After years of layoffs, buyouts, and battered morale, the Post’s newsroom has its swagger back, according to media writer Gabriel Sherman at New York.
A lengthy article about Bezos' Washington Post notes that under Jeff Bezos, the paper has grown by 140 journalists and has won two Pulitzers. Its aggressive coverage of the 2016 presidential race frequently drives the news cycle and so infuriated Donald Trump that he has banned its reporters from his campaign. Most significantly, in business terms, since Bezos bought it, traffic to washingtonpost.com has more than doubled. When it briefly beat out the New York Times in November, to celebrate, the Post ran house ads proclaiming itself “the new publication of record.”
Getting journalism in front of readers has always been a priority for newspapers. Web publishing has only increased the stakes.
The Times has waded cautiously into the territory of “audience development,” worrying about maintaining a certain Timesian quality.
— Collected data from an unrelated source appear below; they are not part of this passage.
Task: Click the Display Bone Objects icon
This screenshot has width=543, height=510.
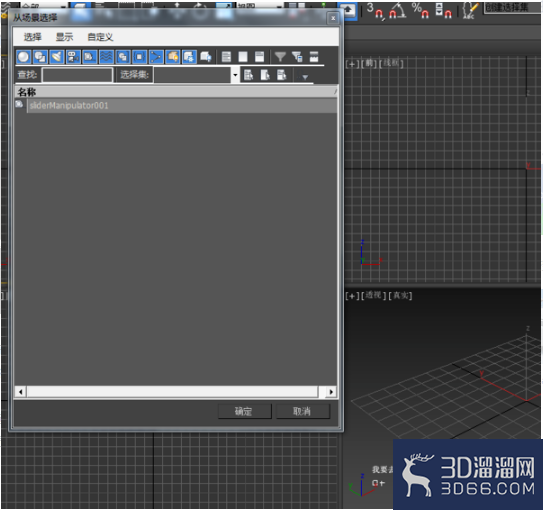Action: (x=156, y=57)
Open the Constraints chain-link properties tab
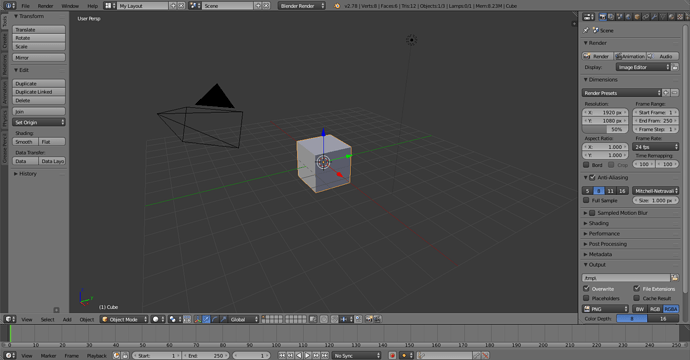The width and height of the screenshot is (690, 360). pos(646,17)
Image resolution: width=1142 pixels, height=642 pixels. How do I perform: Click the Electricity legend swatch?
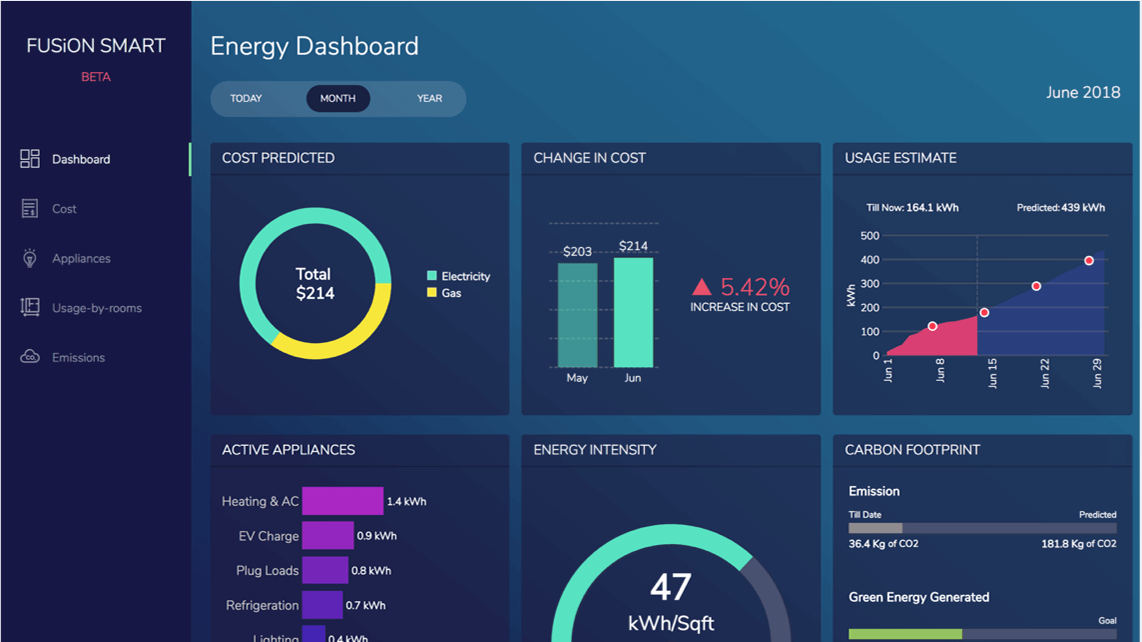[x=431, y=276]
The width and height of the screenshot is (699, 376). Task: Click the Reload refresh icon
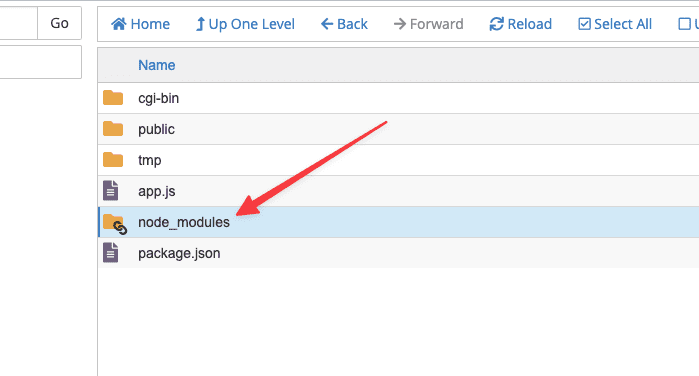pyautogui.click(x=497, y=24)
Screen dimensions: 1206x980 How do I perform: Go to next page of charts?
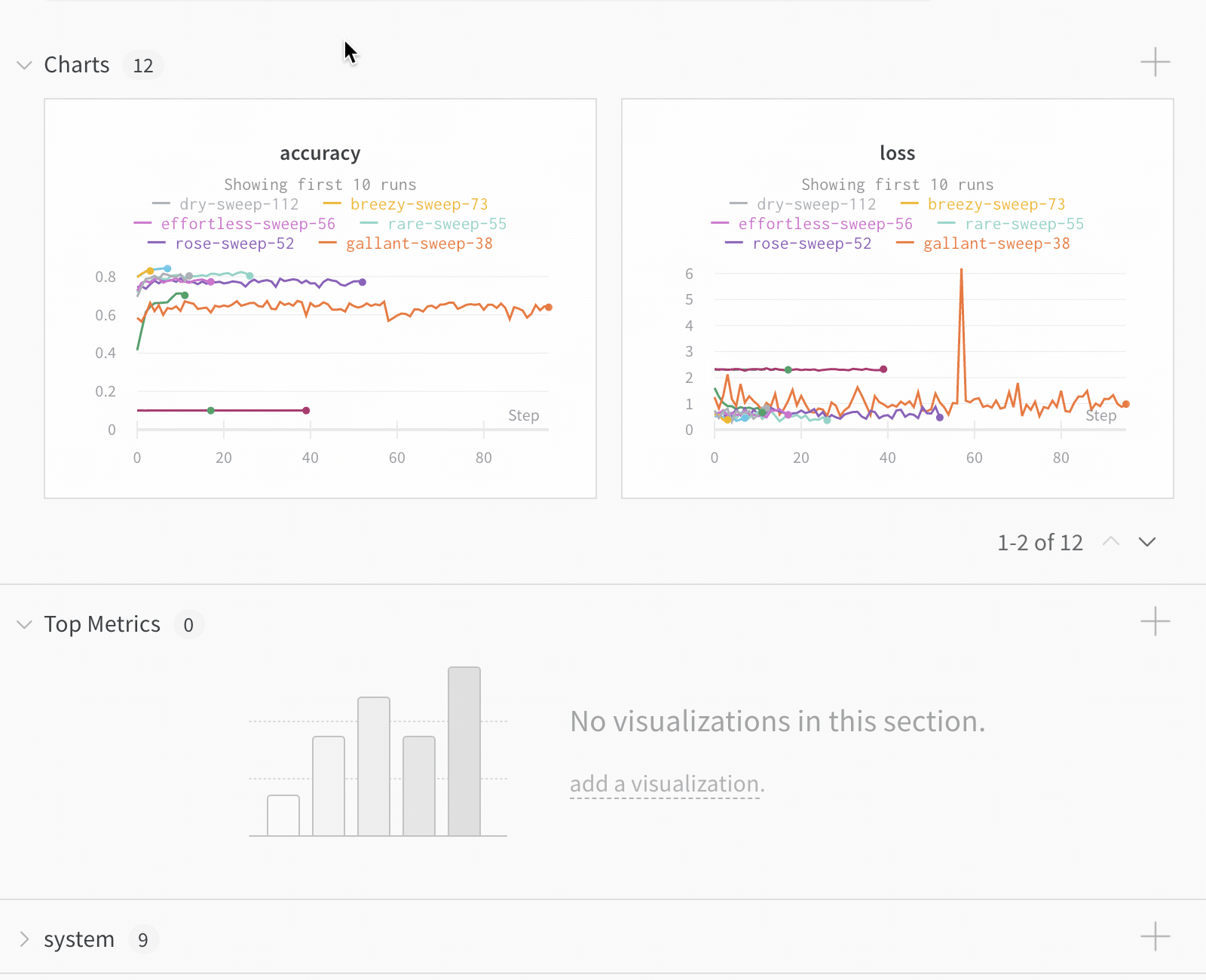point(1147,542)
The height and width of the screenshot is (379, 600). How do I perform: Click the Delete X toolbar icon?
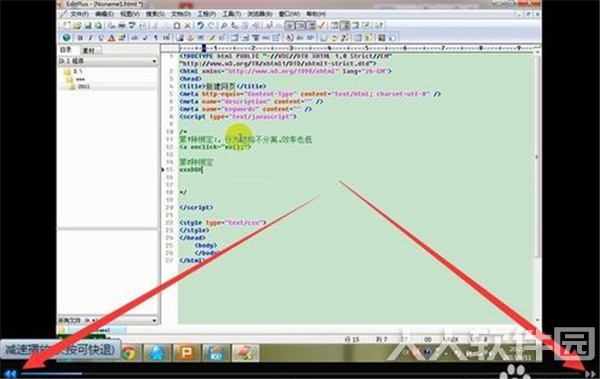pyautogui.click(x=187, y=26)
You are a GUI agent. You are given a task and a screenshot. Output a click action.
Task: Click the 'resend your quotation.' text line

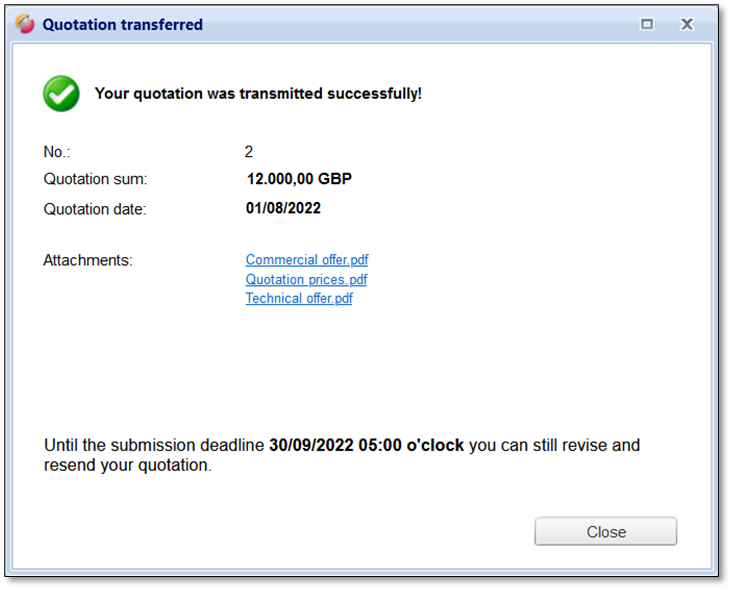coord(128,465)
But the new Post has none of these reservations. In an era when readers increasingly get their news on social-media platforms, the Post is the only major newspaper company to publish all of its content directly to Facebook’s Instant Articles. (The Times has declined to publish most of its articles there for fear of cannibalizing its subscription business, which still makes up 60 percent of revenue.)
The Post newsroom now talks unabashedly about journalism as a consumer product. “[Jeff] constantly tells us, ‘Don’t focus on the competition, focus on the reader,’ ” says Shailesh Prakash, the Post’s chief technology officer.